"Bin losing quite a bit, haven't you?" persisted his tormentor. Steve growled out that he had lost "some," and turned his back on old Rampike with an emphatic rudeness which would have silenced most men.
"'Scuse me, sir, one moment," remarked Rampike utterly unabashed, and half rising to inspect Steve's hand over his shoulder.
A glance seemed to satisfy him.
"Who cut those cards?" he sung out.
"Dan Cruickshank," answered a voice from the crowd.
"Who dole those cards?" he persisted.
"Bub Cruickshank," replied the voice.
"Then, young man, you pass;" and without stirring a muscle of his face he coolly took from the astounded Steve four queens, and threw them upon the table.

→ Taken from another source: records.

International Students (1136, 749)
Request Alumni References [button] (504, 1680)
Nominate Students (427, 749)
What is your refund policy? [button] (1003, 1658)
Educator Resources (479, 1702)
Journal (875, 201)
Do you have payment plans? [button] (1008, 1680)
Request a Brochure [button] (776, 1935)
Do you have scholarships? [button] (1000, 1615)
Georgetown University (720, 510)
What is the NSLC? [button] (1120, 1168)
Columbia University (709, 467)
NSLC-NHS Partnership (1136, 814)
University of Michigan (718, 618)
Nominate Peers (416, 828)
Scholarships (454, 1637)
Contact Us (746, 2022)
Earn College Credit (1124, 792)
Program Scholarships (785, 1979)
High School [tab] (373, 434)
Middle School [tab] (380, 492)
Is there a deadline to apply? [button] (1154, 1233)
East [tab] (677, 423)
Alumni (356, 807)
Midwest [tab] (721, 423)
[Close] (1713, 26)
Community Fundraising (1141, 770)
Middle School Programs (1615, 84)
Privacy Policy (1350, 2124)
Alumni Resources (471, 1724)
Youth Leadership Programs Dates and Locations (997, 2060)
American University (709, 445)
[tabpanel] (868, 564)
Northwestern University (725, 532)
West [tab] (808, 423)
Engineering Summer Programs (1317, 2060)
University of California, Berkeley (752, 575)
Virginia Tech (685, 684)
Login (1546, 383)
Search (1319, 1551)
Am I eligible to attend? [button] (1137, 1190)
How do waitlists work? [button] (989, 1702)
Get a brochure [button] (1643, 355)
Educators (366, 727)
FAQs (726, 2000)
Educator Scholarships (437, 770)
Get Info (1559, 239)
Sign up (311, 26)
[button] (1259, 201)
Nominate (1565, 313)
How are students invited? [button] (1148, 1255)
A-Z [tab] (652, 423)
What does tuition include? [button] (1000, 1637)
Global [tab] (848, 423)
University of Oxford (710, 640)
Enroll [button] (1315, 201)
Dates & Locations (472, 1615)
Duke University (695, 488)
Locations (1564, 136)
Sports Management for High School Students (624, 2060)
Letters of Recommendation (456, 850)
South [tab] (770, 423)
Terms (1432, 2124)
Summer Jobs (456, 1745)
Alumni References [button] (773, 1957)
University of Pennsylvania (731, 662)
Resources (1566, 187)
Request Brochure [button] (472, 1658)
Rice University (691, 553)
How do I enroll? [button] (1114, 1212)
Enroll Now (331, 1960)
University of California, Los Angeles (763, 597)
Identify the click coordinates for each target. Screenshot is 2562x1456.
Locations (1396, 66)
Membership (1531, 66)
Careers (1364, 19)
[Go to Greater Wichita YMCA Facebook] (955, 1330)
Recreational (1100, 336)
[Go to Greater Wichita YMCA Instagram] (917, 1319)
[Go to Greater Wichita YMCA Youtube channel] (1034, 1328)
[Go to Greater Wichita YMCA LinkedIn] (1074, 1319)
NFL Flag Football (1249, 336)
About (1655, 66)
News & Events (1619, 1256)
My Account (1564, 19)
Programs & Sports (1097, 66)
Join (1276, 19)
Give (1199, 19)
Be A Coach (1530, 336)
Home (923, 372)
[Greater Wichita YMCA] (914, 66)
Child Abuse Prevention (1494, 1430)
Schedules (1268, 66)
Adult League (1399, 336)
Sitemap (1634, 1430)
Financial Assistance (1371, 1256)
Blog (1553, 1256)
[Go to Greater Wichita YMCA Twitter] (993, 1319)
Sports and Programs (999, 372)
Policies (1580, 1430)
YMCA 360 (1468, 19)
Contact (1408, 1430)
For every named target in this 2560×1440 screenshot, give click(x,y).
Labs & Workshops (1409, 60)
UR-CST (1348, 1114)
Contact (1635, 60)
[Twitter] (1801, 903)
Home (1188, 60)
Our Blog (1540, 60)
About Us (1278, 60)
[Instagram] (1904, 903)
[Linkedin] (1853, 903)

For a moment Steve sat open-mouthed, utterly astounded by his adviser's impudence, and when he tried to rise and give vent to his feelings, Corbett's heavy hand was on his shoulder and kept him down.
Meanwhile an angry growl rose from the gamblers, but it was drowned at once in the laugh of the crowd, as without a sign of feeling of any kind, or a single comment, old Rampike slowly pulled from a pocket under his coat-tails an old, strangely-fashioned six-shooter, which he began to overhaul in the casual distrait manner of one who takes a mild interest in some weapon of a remote antiquity.